When I first showed you my living room with the turquoise accents – and the tray and paper – I mentioned that I might bring a little peach or coral or poppy into the room too.
I could’ve sworn I had the perfect paint color. I mean, I’ll be the first to admit that the majority of my house is in major upheaval because I’m packing some of Mom’s stuff, moving other stuff around, etc., etc., but my paint?
My paint is organized – by type of paint, in bins by color (unless I’m working on a piece, then I put those colors into a little bin to keep them together).
After searching for the ‘missing’ Poppy, I looked at the really, really orange bottle in my hand and there it was – “Orange Poppy”. sheesh. So I grabbed a bottle of pink paint and mixed a couple drops of Orange Poppy into it.
I do much better mixing paints then mixing paint washes apparently.
Just a little on the top edge of the tray. Oh and btw, if you like a little gradiation in your paint, don’t mix your colors completely. Then you’ll get a little darker here, a little lighter there.
A little tip – when decoupaging, take your color into that space a bit. Ok, I overdid it, but I’m not the best paper-cutter-person.

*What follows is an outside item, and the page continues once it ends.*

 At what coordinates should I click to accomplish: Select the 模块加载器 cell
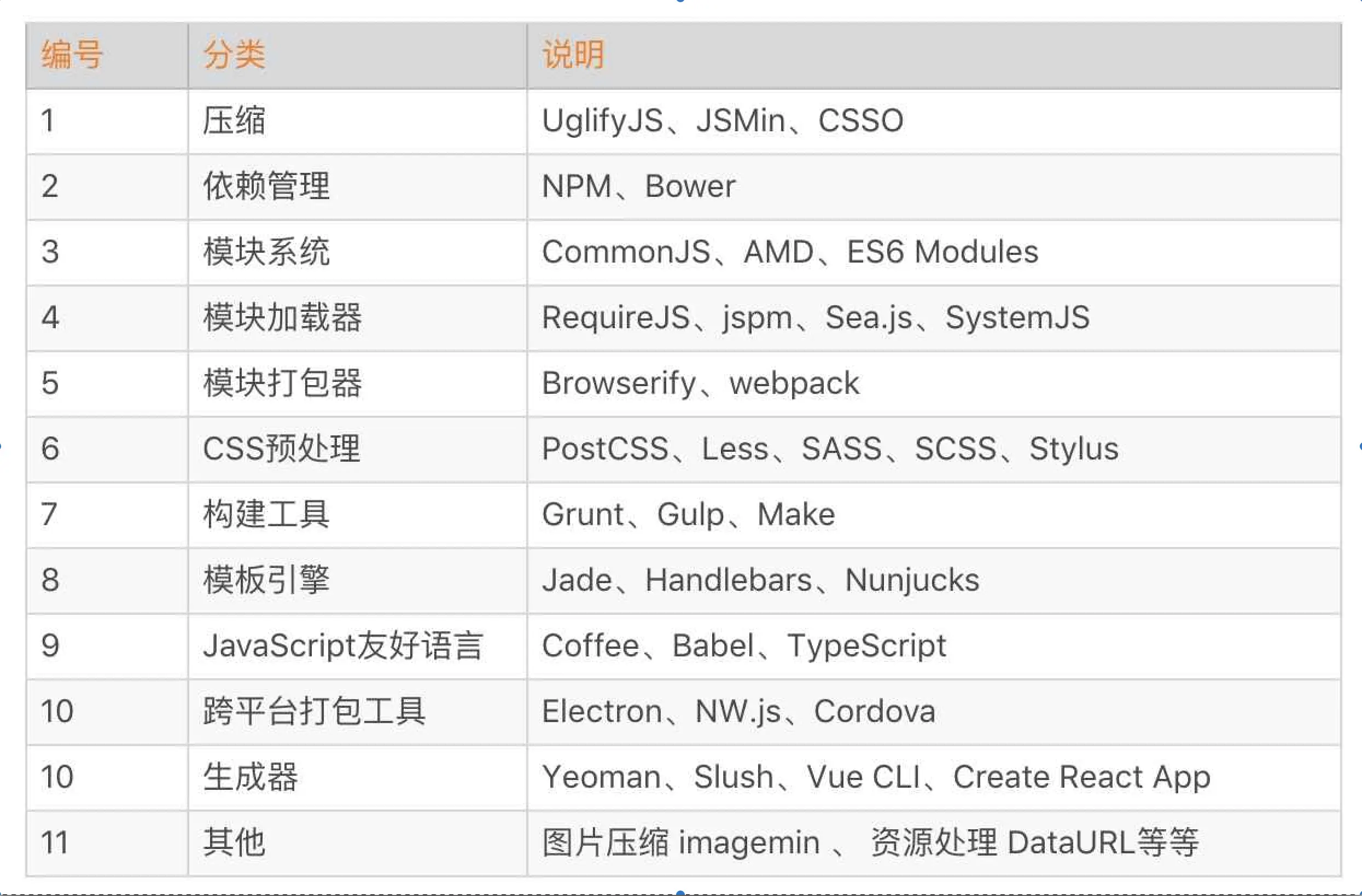[358, 318]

You probably already know there is a wide variety of Mod Podge formulas now but I’ve always used the regular MP. I found this in my adhesive stash for paper and since my podging skills are right up there with paper cutting, I wanted to give Paper Mod Podge a try.

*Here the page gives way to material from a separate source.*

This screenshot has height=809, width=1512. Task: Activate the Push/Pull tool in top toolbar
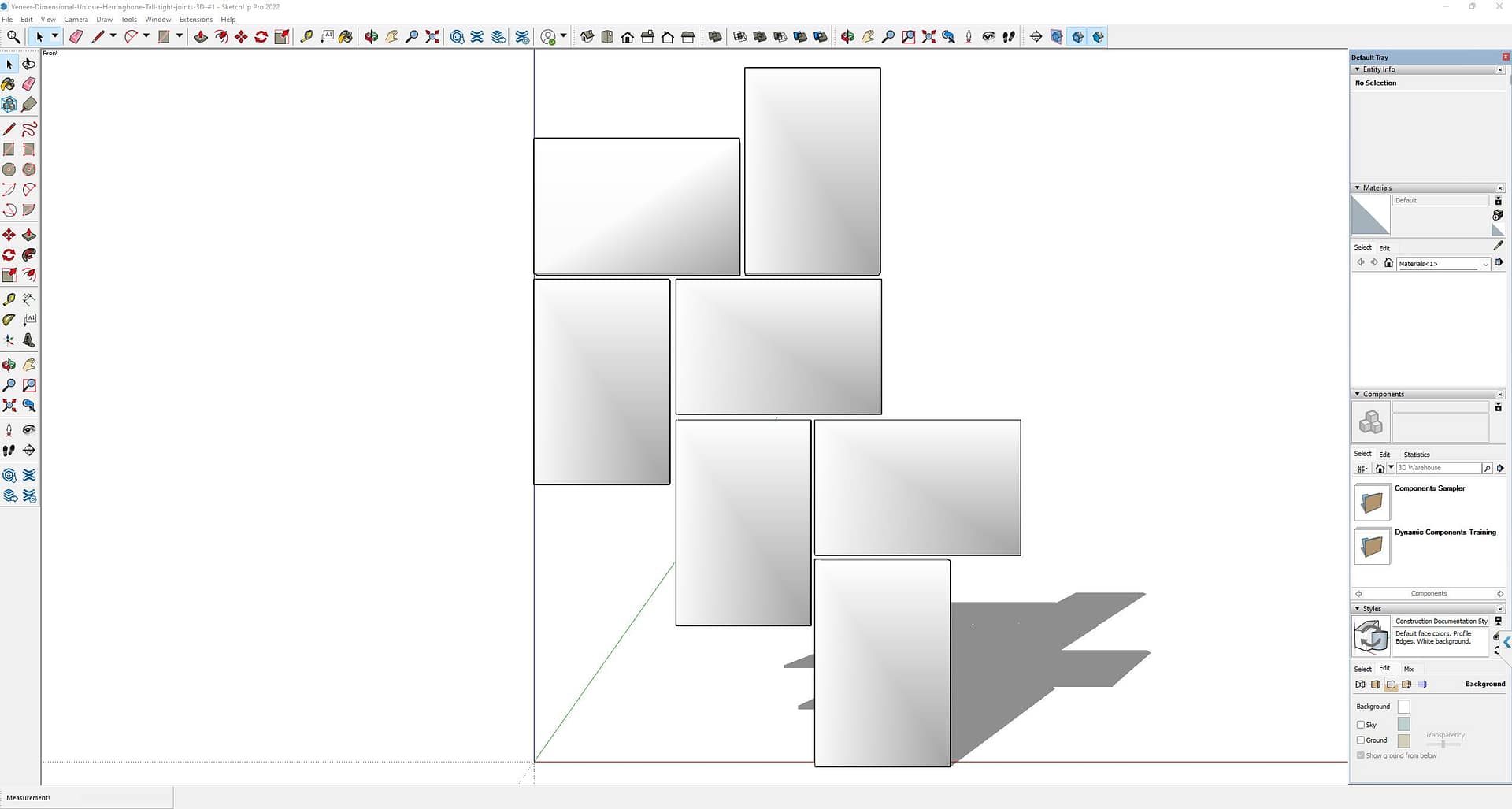coord(201,37)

(I even read the directions.)
However, while I was waiting for the Mod Podge to dry, I looked at my painted leaves.
Right color? yep. But still not enough depth to complement the scrapbook paper.
Out came the Sharpie.
Years ago, maybe 6 or 7 now, I spent a pretty penny and got a huge color selection of Sharpies. They sat in the drawer for years. Not any more. I use them all the time.
And yes, it takes guts to take a permanent marker over something you just painted. No, my markings aren’t perfect . . . far from it. Yes, my hands shake and I get squiggles where I didn’t want them.

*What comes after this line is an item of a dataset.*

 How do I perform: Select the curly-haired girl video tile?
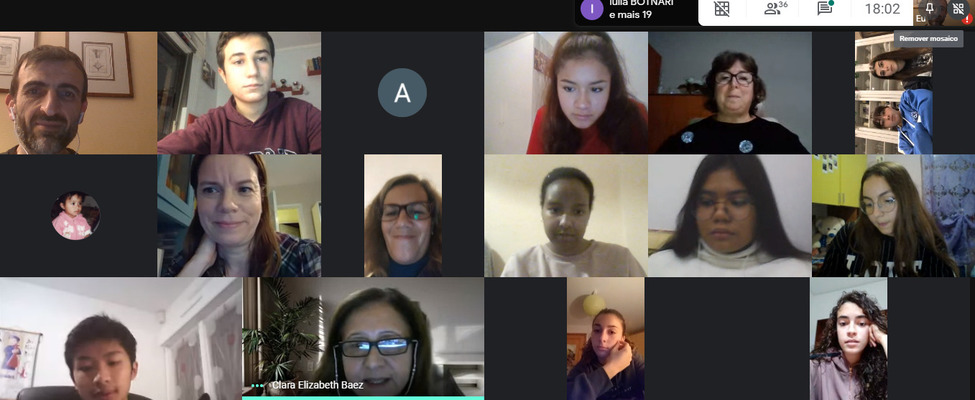coord(849,338)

But keep in mind nobody is going to look close up. Well . . . not in front of you, at least.
It’s a style thing. You might prefer plain acrylic or plain watercolor paints. Sometimes I do too. But sometimes I like a little definition – or in this case, some depth of color.
At any rate, give them a try. I think you’ll like them for some of your projects.
By the way, no bubbles with Paper Mod Podge.
And the yellow cast is from the incandescent lights in my living room rather than my full spectrum light in my studio.
All in all, the tray turned out pretty cute.
But the color wash?
I’m not so sure. I do like the effect, but I’d prefer a richer color (like the other two I already had).
But then, I’m not done with the room either.
One thing I know for sure – I’d have a hard time picking all the finishes in a new house, envisioning how they’ll work together – or not.
No, I’ll just happily continue watching HGTV and keep playing with my paints.